# Task item
Transcribe the data underneath exactly. No images belong in your version.

[Items from a data source]
#####
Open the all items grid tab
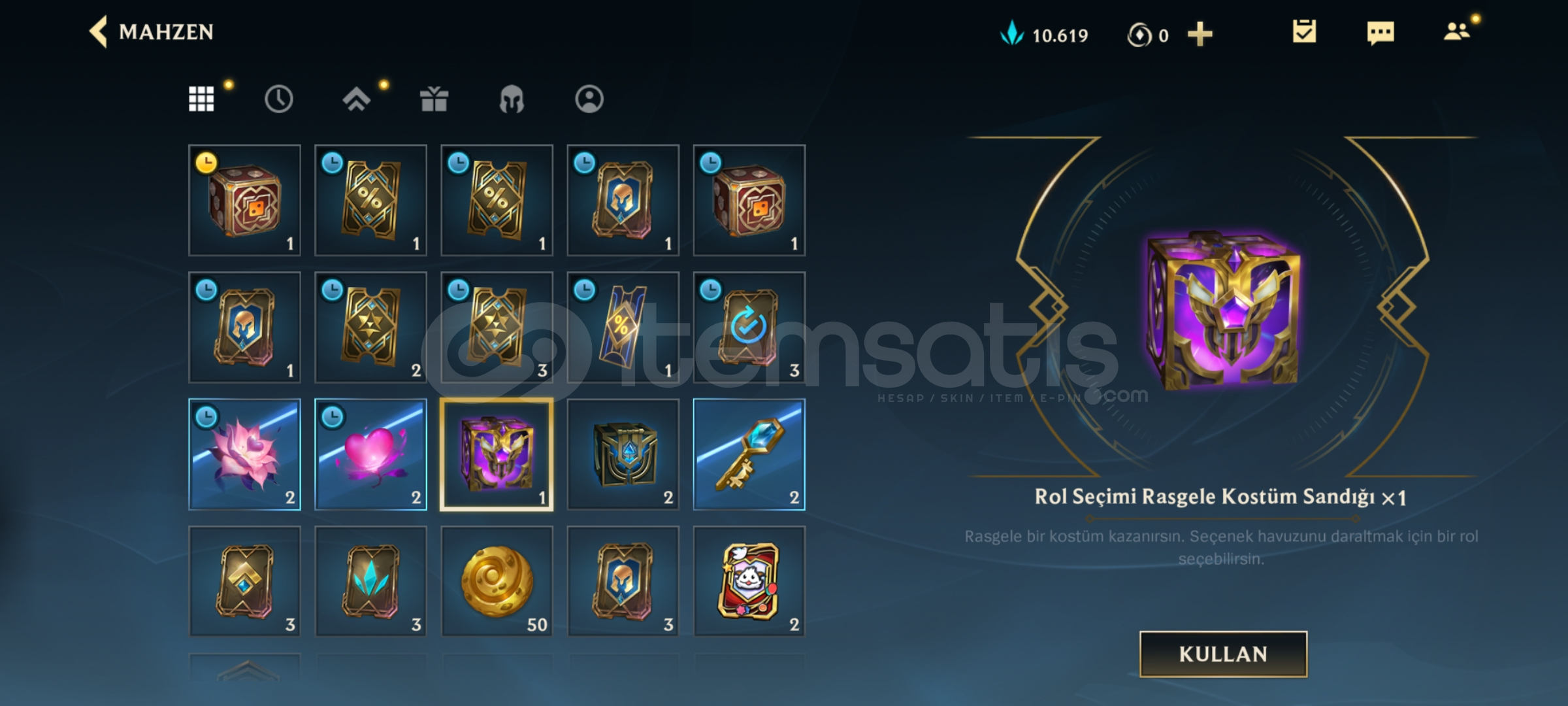The image size is (1568, 706). (x=201, y=99)
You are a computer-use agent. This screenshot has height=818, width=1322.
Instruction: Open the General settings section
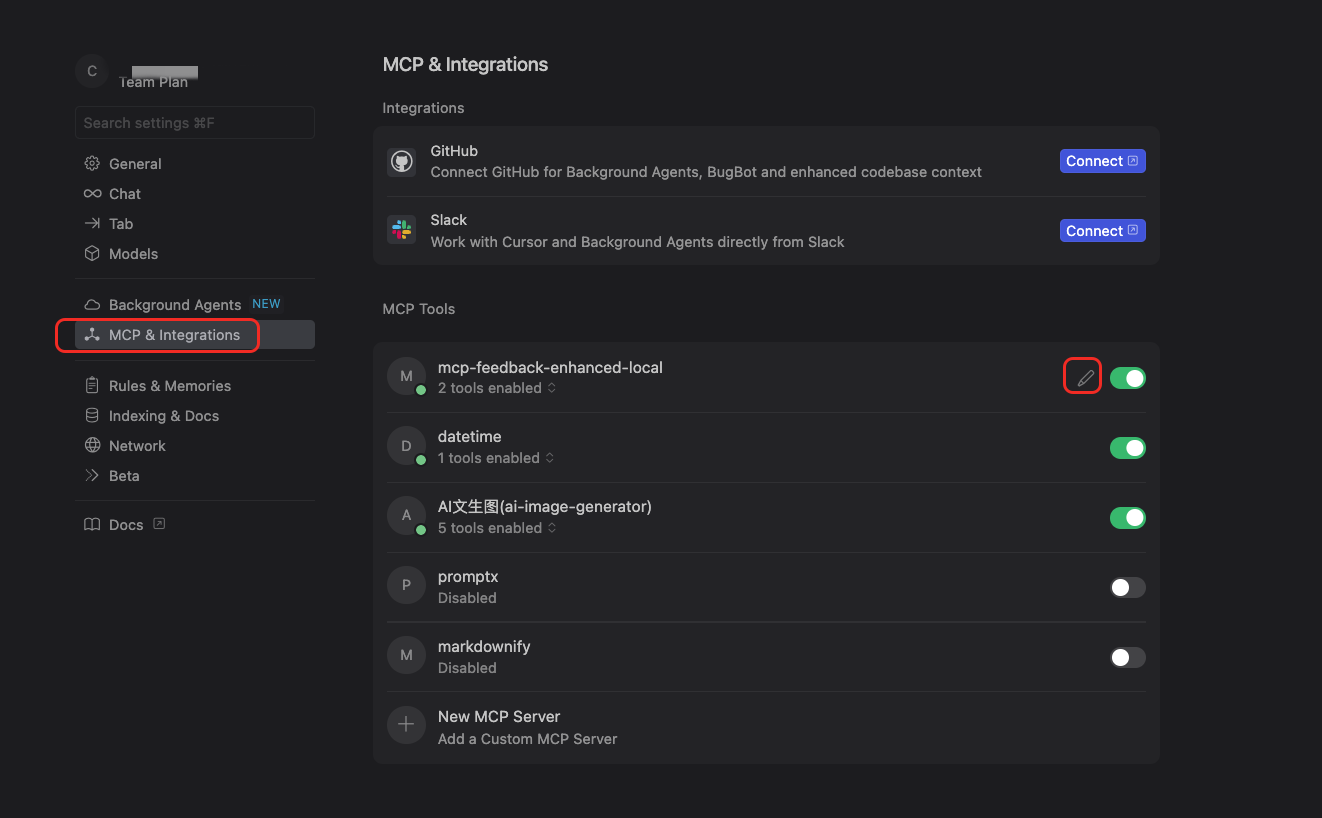(x=135, y=164)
#####
# Answer area
Open the all items grid tab
The image size is (1568, 706). (x=201, y=99)
You are a computer-use agent. This screenshot has height=818, width=1322.
Instruction: Open the General settings section
(x=135, y=164)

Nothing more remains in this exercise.